> _练习题目_
1. 请根据下面的requests教程,逐行回答以下问题:
(a) 教程列出的HTTP请求类型有哪些?
(b) 字典中值为None的键会如何处理?
(c) 对文本请求使用r.content时,返回的结果是什么类型?
2. 根据下面的requests教程,用一到三句话说明为什么使用requests之前需要先安装。

> _文档节选_
# # #

• Python模块-requests(一)


    requests不是python自带的,使用前需要安装

    • 发送请求

    HTTP请求类型有GET,POST,PUT,DELETE,HEAD和OPTIONS

    使用requests发送请求的方法如下:

    >>> import requests
    >>> r = requests.get("http://httpbin.org/get") #发送GET请求
    >>> r = requests.post("http://httpbin.org/post") #发送POST请求
    >>> r = requests.put("http://httpbin.org/put") #发送PUT请求
    >>> r = requests.delete("http://httpbin.org/delete") #发送DELETE请求
    >>> r = requests.head("http://httpbin.org/get") #发送HEAD请求
    >>> r = requests.options("http://httpbin.org/get") #发送OPTIONS请求
    
    • 传递URL参数

    params参数会对传入的参数进行拼接处理

    通常使用params传的参数为字典的格式

    >>> import requests
    >>> payload = {"word":"test","page":11}
    >>> r = requests.get("http://httpbin.org/get", params=payload)
    >>> print(r.url) #打印r里的url参数的值
    http://httpbin.org/get?word=test&page=11
    

    字典里的值还可以是列表

    >>> payload = {"word":"test","page":[1,2,3]}
    >>> r = requests.get("http://httpbin.org/get", params=payload)
    >>> print(r.url)
    http://httpbin.org/get?word=test&page=1&page=2&page=3
    

    字典中的值为None的键将不会被传参数到url里

    >>> payload = {"word":"test","page":None}
    >>> r = requests.get("http://httpbin.org/get", params=payload)
    >>> print(r.url)
    http://httpbin.org/get?word=test
    

    params传的参数也可以直接是字符串

    >>> payload = "word=test&page=11"
    >>> r = requests.get("http://httpbin.org/get", params=payload)
    >>> print(r.url)
    http://httpbin.org/get?word=test&page=11
    
    • 响应内容

    requests能读取服务器响应的内容

    >>> r = requests.get("https://www.cnblogs.com/")
    >>> r.text #获取网页源代码
    '''此处为网页源代码'''
    >>> r.encoding #查看网页源代码的编码
    'utf-8'
    >>> r.encoding = 'GBK' #把网页源码的编码改为gbk
    >>> r.encoding #再调用的时候,发现网页编码变成了gbk了
    'GBK'
    
    • 二进制响应内容

    对于非文本请求,requests也能用字节的方式来访问请求响应体

    >>> r = requests.get("http://p1.ifengimg.com/a/2018_06/75880eeacd0823d_size11_w230_h152.jpg")
    >>> r.content
    '''此处为bytes类型的图片内容'''
    >>> r.text
    '''一堆乱码'''
    

    该方式也能用于文本请求,不过返回的结果为bytes类型

    >>> r = requests.get("https://www.cnblogs.com/")
    >>> r.text
    '''此处为文本类型的网页源代码'''
    >>> r.content
    '''此处为bytes类型的网页源代码'''
    
    • JSON响应内容

    requests中也有一个内置的json解码器,帮助我们处理json数据

    >>> import requests
    >>> r = requests.get("https://github.com/timeline.json")
    >>> r.json()

# # #

> _数据行_
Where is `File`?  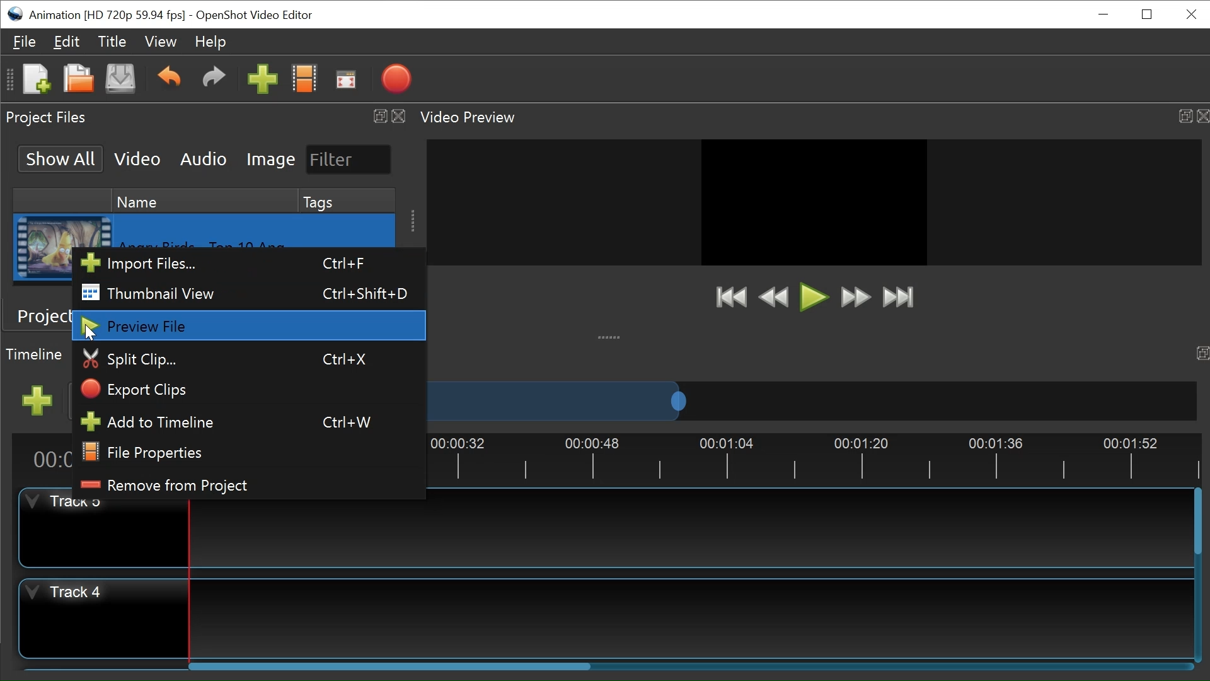
File is located at coordinates (25, 42).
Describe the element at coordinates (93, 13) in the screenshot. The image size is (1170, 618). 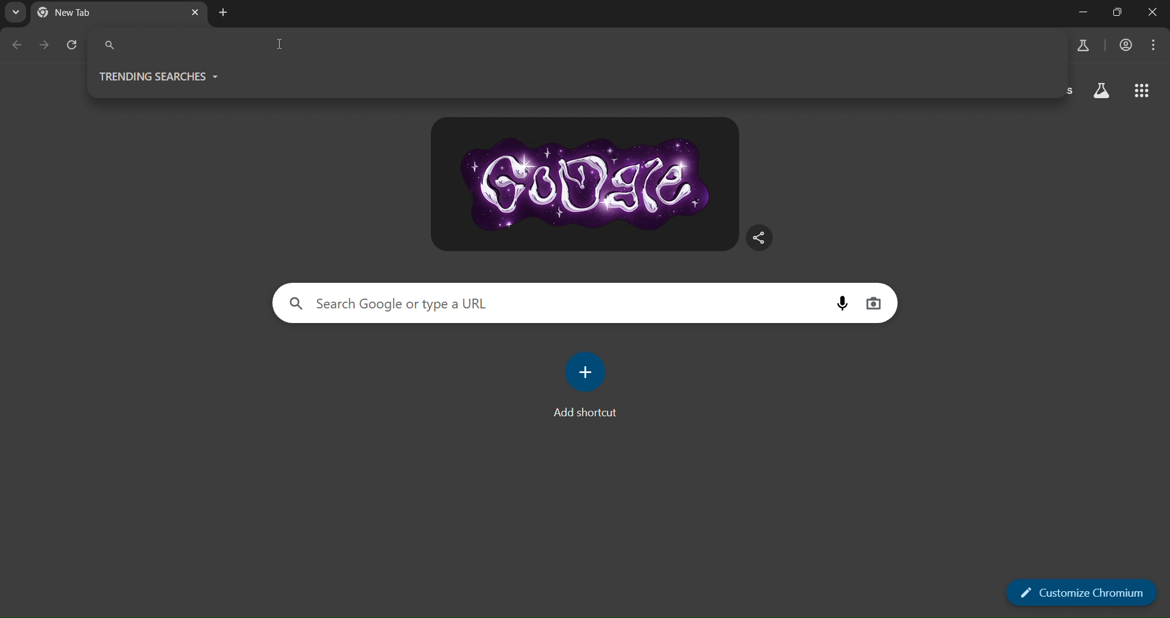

# # #

> _各题答案_
1.
(a) GET、POST、PUT、DELETE、HEAD和OPTIONS。
(b) 这样的键不会被传参数到url里。
(c) 返回的结果为bytes类型。

2. requests不是Python自带的,所以使用前需要先安装。